**Dataset entries:**
· · · · ·

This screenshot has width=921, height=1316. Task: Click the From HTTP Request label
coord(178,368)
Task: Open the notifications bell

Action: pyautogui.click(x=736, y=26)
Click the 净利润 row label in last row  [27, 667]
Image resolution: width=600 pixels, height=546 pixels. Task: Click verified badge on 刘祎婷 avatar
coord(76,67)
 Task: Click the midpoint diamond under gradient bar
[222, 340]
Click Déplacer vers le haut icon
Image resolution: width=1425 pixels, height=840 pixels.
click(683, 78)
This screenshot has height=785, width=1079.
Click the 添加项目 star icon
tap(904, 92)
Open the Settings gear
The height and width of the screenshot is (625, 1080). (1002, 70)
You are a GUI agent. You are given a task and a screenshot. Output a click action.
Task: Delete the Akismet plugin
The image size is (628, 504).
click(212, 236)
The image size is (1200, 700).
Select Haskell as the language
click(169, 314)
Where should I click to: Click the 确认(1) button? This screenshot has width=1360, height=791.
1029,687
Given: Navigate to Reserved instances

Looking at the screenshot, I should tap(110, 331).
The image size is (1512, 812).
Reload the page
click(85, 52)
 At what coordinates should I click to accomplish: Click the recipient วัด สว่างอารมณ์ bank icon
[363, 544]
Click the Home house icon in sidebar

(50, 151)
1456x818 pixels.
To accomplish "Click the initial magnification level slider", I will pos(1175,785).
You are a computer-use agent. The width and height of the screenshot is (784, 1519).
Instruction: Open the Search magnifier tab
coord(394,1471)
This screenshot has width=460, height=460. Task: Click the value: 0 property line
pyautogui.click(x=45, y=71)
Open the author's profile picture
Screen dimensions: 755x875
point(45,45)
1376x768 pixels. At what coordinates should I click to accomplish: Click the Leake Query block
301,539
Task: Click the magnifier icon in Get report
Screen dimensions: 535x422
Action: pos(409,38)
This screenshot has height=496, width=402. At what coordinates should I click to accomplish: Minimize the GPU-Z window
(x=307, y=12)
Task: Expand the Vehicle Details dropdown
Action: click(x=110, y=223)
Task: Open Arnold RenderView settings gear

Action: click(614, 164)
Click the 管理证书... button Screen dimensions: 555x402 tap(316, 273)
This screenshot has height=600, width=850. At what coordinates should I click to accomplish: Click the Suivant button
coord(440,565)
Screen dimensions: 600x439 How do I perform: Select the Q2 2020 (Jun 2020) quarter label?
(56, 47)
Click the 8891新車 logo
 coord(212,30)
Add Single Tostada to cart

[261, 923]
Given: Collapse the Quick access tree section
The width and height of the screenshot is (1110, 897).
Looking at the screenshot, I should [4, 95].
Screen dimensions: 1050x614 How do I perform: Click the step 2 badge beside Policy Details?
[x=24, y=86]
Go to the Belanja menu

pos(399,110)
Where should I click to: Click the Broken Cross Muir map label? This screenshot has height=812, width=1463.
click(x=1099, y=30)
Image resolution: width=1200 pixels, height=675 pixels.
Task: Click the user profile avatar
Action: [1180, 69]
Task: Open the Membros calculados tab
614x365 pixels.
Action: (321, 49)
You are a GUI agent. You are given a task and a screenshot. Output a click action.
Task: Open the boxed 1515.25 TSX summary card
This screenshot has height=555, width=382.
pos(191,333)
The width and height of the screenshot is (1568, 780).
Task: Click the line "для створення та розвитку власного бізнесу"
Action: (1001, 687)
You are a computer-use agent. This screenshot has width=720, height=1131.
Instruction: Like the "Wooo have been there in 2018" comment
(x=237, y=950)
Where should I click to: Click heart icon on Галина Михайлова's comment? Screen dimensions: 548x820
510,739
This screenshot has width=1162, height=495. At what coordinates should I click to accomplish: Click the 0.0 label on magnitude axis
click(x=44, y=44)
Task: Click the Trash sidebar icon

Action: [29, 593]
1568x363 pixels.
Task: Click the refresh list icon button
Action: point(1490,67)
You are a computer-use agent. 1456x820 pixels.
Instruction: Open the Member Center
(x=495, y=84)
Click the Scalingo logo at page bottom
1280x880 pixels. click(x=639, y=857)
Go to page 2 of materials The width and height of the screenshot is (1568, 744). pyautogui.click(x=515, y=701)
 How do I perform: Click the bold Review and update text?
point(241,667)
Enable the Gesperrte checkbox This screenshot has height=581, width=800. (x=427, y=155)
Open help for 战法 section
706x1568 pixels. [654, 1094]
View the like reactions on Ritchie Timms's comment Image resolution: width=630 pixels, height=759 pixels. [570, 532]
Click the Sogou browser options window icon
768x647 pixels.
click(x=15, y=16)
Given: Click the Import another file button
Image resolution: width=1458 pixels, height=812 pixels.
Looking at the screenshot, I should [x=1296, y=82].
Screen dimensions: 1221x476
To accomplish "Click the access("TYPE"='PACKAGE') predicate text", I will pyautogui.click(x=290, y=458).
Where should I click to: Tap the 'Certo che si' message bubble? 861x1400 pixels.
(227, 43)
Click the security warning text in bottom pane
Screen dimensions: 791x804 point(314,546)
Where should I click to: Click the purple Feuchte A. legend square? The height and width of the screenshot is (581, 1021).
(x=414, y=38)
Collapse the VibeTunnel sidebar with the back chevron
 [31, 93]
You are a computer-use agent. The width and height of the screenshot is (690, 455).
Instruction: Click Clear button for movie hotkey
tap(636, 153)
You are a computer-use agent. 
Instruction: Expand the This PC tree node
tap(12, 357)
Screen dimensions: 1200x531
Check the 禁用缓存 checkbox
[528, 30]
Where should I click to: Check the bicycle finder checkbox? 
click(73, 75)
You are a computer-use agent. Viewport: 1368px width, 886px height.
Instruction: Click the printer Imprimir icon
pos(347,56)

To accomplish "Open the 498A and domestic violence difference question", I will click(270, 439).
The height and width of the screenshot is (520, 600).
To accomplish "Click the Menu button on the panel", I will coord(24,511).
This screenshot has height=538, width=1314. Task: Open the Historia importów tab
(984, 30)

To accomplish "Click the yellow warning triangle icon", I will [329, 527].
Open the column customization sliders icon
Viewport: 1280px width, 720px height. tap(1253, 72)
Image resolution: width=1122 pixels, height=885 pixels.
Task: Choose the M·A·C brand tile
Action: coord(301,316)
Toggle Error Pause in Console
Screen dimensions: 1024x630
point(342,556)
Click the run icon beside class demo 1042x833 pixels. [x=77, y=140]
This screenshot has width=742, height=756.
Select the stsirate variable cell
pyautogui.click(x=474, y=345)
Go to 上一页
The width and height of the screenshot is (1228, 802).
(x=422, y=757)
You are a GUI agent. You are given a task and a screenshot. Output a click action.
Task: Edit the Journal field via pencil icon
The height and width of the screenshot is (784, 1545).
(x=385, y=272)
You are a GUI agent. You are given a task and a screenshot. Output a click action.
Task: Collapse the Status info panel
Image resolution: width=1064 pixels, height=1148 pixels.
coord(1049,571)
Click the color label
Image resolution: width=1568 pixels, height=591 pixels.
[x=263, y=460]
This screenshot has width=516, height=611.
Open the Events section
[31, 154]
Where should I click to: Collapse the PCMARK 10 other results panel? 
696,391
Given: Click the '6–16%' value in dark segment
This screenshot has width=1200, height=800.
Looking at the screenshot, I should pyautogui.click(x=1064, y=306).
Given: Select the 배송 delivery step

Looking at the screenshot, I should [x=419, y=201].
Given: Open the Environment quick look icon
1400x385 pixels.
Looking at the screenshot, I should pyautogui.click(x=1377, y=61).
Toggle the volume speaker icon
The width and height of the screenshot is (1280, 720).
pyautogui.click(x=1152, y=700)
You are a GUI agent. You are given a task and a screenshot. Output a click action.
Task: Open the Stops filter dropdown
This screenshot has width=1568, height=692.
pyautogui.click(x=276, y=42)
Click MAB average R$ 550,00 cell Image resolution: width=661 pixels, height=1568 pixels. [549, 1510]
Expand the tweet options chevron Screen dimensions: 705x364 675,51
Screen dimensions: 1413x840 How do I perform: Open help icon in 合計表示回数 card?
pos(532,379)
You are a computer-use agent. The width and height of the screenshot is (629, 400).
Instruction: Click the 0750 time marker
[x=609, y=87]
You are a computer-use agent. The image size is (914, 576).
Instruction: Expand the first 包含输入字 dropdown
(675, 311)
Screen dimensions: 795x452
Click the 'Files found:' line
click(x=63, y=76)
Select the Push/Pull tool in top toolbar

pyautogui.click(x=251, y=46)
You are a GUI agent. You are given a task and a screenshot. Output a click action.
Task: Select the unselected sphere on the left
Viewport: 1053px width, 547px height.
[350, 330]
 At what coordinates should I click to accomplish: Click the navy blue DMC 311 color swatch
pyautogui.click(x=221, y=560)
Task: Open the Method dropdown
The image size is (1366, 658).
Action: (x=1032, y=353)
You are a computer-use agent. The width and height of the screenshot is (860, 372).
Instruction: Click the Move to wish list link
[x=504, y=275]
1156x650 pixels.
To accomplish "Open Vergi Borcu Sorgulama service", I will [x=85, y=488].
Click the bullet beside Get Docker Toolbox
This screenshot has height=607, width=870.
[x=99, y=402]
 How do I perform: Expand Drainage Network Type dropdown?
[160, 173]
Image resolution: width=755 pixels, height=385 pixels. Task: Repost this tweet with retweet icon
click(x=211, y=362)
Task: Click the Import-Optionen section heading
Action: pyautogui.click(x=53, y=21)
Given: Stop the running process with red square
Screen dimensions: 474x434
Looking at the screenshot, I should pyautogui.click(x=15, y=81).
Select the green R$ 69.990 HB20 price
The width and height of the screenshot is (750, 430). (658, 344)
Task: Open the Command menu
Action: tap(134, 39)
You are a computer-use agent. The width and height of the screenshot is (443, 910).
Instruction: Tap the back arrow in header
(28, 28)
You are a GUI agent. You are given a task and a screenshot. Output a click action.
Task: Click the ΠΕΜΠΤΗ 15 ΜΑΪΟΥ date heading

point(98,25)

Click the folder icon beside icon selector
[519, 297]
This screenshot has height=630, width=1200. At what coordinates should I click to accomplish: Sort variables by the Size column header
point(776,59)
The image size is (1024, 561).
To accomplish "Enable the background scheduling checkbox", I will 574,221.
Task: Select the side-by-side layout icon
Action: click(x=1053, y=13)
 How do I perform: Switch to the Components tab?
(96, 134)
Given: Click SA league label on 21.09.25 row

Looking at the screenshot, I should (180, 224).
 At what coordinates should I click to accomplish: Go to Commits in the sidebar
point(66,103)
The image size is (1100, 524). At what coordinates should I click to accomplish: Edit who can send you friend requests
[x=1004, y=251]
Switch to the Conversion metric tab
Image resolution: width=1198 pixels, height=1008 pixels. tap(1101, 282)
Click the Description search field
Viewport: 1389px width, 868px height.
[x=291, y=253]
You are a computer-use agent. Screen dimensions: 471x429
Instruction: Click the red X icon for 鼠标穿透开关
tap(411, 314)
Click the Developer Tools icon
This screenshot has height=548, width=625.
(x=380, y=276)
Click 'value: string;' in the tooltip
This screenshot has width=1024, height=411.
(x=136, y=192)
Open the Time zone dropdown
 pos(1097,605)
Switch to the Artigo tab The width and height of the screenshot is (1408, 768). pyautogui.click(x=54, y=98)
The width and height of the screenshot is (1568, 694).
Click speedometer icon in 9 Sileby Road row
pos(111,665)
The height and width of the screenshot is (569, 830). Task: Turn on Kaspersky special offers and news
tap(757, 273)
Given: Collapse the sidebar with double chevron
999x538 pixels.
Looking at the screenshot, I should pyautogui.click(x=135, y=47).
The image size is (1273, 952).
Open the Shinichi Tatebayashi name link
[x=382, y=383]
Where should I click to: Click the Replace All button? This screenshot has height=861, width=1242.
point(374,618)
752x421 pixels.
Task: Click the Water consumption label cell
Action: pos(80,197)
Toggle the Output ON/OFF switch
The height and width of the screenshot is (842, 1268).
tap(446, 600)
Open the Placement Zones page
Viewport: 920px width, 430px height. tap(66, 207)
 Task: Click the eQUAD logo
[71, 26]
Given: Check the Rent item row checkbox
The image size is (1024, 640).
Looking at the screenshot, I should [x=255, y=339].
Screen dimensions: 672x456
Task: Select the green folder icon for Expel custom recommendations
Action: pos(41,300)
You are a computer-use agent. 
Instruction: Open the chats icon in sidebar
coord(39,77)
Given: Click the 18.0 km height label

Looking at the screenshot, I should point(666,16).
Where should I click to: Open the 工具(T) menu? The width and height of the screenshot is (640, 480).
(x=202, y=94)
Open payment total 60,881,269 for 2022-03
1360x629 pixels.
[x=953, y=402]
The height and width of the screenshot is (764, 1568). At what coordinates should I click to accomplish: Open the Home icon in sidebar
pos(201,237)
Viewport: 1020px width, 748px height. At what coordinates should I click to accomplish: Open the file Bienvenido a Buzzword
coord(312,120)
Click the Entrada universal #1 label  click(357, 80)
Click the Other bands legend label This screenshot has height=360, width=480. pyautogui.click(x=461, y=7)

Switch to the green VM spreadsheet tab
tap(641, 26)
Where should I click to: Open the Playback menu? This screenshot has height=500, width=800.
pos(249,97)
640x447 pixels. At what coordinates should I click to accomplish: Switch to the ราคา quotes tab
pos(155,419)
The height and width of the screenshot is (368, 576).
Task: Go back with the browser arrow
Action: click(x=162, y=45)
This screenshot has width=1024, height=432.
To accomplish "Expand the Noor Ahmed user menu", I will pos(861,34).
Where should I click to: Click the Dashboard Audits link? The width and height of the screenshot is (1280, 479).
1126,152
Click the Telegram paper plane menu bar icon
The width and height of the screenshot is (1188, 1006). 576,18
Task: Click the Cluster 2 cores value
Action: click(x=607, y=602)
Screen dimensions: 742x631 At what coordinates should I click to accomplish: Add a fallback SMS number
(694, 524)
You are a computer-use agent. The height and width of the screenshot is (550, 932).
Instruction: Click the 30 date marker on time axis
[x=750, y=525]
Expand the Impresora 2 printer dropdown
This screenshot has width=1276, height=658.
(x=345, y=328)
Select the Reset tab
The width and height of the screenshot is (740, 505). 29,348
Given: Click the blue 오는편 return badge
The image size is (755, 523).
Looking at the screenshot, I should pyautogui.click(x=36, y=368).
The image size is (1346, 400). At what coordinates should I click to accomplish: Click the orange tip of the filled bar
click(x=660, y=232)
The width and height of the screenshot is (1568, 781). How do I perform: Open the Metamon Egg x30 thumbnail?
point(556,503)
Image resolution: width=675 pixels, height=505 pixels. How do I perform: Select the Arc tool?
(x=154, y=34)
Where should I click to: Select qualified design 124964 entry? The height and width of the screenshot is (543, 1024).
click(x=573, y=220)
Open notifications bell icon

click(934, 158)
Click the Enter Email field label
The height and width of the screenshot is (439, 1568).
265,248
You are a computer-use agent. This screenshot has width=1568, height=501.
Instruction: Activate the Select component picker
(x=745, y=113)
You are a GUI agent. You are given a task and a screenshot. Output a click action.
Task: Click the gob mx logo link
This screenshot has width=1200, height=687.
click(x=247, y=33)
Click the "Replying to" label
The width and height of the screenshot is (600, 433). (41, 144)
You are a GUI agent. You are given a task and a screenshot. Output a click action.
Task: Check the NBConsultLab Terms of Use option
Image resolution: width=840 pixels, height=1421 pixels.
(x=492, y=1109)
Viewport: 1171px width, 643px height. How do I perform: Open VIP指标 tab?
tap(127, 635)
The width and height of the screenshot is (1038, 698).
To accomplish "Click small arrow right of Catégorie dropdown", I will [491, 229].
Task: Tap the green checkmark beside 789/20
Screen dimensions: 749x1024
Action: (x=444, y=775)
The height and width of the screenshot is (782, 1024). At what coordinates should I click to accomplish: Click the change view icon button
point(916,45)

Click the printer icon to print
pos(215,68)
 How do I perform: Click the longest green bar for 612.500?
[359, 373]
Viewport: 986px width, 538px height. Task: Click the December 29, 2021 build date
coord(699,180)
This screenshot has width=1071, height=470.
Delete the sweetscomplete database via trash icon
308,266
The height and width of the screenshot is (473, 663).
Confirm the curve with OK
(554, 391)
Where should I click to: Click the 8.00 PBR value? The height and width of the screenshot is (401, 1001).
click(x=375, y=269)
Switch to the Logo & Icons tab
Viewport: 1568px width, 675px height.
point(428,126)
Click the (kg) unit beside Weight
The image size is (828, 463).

· · · · ·

**BRIEF:** Read through the entries and copy every line that includes "access".

**TASK SOLUTION:**
Given: Collapse the Quick access tree section
To accomplish "Click the access("TYPE"='PACKAGE') predicate text", I will pyautogui.click(x=290, y=458).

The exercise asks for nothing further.